Date Posted: 23 January 2019 at 3:58pm
I am contemplating a 'streetable streamliner' (as in - streetliner), because I participate in brevets and just like long-distance cycling. I am affected by blood pressure drop in elevated legs and high BBs just don't work for me, and fairings is one of possible means of solving relatively low speeds that I experience on a bent.
It is supposed to be something like Traylor's Critical Mass or Picuponcho no Torq - basically, a small step up from a combination of a nose cone and tail fairing, not a true 'flying coffin' type of a racing streamliner, likely even less extreme than Rotator Coyote.
 
Still, I intend to ride on all sorts of roads and in all sorts of conditions, hence susceptibility to side winds and 'truck suck' is extremely important (plus I'm relatively clumsy and just like making weird stuff, admittedly).
 
When it comes to 'side winds' only, when you lean into the wind on a streamliner so not to be blown over, your form gets not unlike an airfoil with significant angle of attack and start to generate lift. Given strong enough wind and light enough rider, especially if your bent is low (ekranoplan effect) you can generate enough lift for takeoff... not good in our case. I'm not a light rider, but I don't want even a theoretical possibility of this.
 
So, what can be done about it, beside minimisation of lateral area and Cd, obviously (which is an other project)?
 
1. Make CG as high as possible, while CP as low as possible.
Kills two birds with one stone - you don't have to lean into wind as much, and tilting moment of inertia is increased, making you a wider window for steering corrections.
 
Of course, you cannot make CG higher than CP... without some technical ingenuity.
For instance, one can take something heavy and prop it up as high as possible, maybe even on a mast - think 'bulb keel', but a 'bulb mast' instead... say, a lead-acid battery.
 
Given than moment of inertia goes up with a square of radius, same mass two times as high will affect your moment of inertia 4 times as large.
 
This 'bulb' can serve as a place to mount DLR lights for visibility as well, serves much better than a flag for a fraction of a drag penalty.
 
2. A refinement of the idea above.
 
Make this 'aerodynamics device' in form of a wing, or, better yet, a lenticular shape.
Something like this:
 
 
This way, when leaned into a wind, this 'wing' will generate downforce, as opposed to sides that will generate lift, somewhat cancelling out this effect.
 
Of course it will generate more lateral drag, with L/D ratio that gets worse the higher lean angle is... not sure how much of a 'refinement' would that be, maybe I should play around with CFD.
 
3. An other idea that makes sense, but not sure how much it works in practice:
 
Make the pressure-recovery 'tail' be somewhat flexible laterally, for it to reorient itself for side wind load, somewhat reducing lateral CdA. I think latter may even add to 'sail effect' in crosswinds.
Anyone tried that before?



Replies:
Posted By: russellbridge
Date Posted: 23 January 2019 at 9:00pm
I think you’re fighting against the natural form that a human and two wheels take up too much - it’s impossible to minimise the side area. Have you thought about building a three wheeler with electric assist - stable and very fast...
See Geoff Bird’s amazing Vulcan trike for what’s possible by a (very talented) home builder.
Russ


Posted By: Balor
Date Posted: 23 January 2019 at 10:43pm
Yea, that is indeed an aerospace-grade project! Way out of my reach, so far I'm experimenting with a nose cone on my MBB and some small stuff like composite headrests...

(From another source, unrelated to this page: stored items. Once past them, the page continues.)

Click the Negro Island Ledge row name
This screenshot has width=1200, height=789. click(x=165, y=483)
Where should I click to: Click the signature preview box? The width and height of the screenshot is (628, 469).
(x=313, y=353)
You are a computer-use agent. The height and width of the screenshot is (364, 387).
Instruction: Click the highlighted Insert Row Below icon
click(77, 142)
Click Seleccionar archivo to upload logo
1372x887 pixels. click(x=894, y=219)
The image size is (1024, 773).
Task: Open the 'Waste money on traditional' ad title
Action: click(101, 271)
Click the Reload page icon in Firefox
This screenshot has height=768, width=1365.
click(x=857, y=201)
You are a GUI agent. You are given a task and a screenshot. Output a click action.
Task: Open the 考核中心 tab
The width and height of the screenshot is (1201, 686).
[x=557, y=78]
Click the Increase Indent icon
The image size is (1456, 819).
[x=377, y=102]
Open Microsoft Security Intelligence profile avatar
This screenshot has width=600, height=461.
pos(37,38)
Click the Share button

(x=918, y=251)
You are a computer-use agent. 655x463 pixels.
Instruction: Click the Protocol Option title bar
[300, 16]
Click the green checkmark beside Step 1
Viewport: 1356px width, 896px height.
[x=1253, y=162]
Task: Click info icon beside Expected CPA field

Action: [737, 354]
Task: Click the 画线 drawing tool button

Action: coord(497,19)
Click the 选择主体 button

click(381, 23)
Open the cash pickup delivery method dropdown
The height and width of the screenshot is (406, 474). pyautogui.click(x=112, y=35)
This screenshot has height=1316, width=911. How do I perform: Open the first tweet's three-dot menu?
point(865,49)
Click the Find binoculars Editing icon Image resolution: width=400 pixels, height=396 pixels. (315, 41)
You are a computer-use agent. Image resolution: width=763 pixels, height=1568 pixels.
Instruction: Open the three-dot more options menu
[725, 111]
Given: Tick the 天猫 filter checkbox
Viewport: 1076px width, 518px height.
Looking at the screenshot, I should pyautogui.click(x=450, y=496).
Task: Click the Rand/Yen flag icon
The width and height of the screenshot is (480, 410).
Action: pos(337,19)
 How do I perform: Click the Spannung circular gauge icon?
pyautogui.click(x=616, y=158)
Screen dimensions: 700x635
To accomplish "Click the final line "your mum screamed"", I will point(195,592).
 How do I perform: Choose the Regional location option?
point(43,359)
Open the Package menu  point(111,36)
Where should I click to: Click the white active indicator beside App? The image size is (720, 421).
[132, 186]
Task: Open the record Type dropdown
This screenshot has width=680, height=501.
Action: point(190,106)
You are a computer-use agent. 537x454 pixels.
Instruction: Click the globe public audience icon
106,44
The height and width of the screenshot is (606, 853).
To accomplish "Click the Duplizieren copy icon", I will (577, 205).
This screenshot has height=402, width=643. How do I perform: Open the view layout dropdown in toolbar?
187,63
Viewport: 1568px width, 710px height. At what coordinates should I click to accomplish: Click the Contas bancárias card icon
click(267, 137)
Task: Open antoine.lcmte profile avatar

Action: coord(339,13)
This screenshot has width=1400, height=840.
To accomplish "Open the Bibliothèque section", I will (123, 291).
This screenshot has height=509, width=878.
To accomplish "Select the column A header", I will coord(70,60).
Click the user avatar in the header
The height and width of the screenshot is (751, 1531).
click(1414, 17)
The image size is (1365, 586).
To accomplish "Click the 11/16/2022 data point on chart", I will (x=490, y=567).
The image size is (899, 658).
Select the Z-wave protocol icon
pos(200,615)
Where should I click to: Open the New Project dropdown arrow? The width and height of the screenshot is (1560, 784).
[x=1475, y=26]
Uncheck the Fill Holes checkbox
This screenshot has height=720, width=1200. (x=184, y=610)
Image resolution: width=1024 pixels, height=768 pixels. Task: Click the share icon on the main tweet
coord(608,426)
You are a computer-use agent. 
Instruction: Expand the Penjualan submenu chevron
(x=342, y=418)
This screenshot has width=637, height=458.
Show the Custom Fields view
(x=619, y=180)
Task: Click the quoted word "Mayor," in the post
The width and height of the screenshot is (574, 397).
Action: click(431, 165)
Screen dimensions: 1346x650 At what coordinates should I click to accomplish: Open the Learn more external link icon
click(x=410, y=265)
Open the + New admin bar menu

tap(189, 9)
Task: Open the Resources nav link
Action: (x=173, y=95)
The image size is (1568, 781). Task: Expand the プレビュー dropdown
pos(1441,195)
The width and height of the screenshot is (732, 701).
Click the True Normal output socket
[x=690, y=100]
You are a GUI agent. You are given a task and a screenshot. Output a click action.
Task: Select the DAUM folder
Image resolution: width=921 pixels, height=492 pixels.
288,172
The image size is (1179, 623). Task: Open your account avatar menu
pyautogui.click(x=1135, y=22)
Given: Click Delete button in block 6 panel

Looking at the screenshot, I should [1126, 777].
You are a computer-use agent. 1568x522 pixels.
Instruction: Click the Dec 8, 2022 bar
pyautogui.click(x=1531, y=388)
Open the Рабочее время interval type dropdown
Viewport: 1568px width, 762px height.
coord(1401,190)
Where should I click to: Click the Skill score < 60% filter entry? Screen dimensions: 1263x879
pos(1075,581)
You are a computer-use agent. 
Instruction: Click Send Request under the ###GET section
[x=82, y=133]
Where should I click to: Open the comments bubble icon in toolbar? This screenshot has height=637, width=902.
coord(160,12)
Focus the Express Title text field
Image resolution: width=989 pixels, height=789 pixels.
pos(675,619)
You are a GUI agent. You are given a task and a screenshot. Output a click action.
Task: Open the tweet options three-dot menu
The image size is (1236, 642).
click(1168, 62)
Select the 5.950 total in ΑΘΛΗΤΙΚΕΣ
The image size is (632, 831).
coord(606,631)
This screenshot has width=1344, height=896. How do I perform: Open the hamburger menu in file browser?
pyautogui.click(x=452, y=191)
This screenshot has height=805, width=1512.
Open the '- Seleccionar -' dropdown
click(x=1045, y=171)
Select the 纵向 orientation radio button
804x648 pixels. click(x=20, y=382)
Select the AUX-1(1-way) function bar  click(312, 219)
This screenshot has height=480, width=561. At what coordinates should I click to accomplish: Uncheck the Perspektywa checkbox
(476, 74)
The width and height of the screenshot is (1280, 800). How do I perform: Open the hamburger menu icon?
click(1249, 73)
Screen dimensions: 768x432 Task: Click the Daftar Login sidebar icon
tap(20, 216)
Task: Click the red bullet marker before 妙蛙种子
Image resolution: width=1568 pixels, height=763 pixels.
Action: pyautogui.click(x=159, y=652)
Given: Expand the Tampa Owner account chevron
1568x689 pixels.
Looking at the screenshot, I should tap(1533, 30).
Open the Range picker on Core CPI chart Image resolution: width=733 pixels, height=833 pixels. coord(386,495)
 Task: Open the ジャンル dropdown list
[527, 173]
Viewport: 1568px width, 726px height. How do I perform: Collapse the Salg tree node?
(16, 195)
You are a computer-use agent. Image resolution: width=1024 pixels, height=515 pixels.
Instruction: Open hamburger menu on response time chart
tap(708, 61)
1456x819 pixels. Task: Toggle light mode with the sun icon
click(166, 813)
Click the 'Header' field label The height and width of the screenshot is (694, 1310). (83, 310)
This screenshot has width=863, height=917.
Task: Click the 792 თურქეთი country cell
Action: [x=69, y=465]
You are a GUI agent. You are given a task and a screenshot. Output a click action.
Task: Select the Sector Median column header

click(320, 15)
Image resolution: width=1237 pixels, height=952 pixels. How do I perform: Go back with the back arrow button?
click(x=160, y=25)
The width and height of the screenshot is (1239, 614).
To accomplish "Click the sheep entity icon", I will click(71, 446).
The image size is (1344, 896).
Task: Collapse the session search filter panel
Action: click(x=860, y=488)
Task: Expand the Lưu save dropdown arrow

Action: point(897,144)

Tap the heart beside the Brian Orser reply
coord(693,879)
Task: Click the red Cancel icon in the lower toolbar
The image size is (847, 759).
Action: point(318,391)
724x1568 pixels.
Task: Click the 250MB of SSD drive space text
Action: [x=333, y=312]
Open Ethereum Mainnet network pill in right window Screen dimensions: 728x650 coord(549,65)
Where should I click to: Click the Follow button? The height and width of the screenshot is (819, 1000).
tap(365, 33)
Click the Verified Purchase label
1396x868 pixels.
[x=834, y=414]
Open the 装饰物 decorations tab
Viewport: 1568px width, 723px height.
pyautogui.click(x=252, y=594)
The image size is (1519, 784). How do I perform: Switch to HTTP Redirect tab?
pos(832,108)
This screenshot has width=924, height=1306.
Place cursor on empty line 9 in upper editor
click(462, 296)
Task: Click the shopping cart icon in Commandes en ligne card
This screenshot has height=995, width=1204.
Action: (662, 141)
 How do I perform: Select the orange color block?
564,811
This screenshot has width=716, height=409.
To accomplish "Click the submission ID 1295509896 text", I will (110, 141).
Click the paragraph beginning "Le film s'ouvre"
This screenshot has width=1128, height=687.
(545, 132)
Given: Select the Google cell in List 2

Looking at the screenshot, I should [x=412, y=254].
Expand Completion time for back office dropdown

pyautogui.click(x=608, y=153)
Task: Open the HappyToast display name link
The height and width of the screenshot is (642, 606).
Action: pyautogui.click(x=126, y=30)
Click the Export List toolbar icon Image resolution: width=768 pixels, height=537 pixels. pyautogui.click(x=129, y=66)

https://pp.userapi.com/c845521/v845521202/188ef3/QlUUx_cE7UM.jpg

Electric assist is out of the question though - brevets are purely HPV, even though any conceivable HPVs are allowed (a kickbike once successfully completed PBP... I bet he did not have any 'saddle sores' either :)).
Plus, there is no way it would be able to fit into my elevator, I don't have a garage and live on 7th floor, not to mention that full suspension that is required for any faired apparatus (especially out there) is an extremely complex affair on a trike.

I'll be experimenting with other means of getting around my physiological limitations like a combined arm/leg drive and adjustable geometry, to attack it from different angles and adopt the most successful one.


Posted By: atlas_shrugged
Date Posted: 24 January 2019 at 9:45am
Have you considered 'storm strips' - these are placed length-ways along the top of an HPV and are said to disrupt sideways laminar flow over the top of the HPV.
 
I have no personal experience of using these storm strips.
 
I wonder in the future if we will use hybrids with bikes turning into trikes/quads when the need arises. This will compromise weight and simplicity but may improve safety.
 


Posted By: Balor
Date Posted: 24 January 2019 at 11:27am
Makes total sense - basically, like a turbulator wire in a classic experiment with spheres (or golf ball dimples)... provided, of course, the air is not already turbulent over the top, depends on reyonold's number (and other factors) obviously.


Posted By: Balor
Date Posted: 24 January 2019 at 11:46am
Originally posted by atlas_shrugged atlas_shrugged wrote:

 
I wonder in the future if we will use hybrids with bikes turning into trikes/quads when the need arises. This will compromise weight and simplicity but may improve safety.
 

Not likely without heavily adjustable geometry.
Best-behaving two-wheelers are high.
*Safe* 3+ wheelers are very low.

Simply having a few wheels lowered will not work... and tilting trikes do not combine 'best of two worlds' - more like 'worst of two worlds' if you ask me, once you get to truly analyse how they work :(.


Posted By: Balor
Date Posted: 24 January 2019 at 6:51pm
By the way, if you think about it, having a set of 'training wheels' of sorts that ONLY get engaged during relatively significant lean might be a good compromise - otherwise they hover a few cms from the ground (which allows for suspension to work on main wheels as well).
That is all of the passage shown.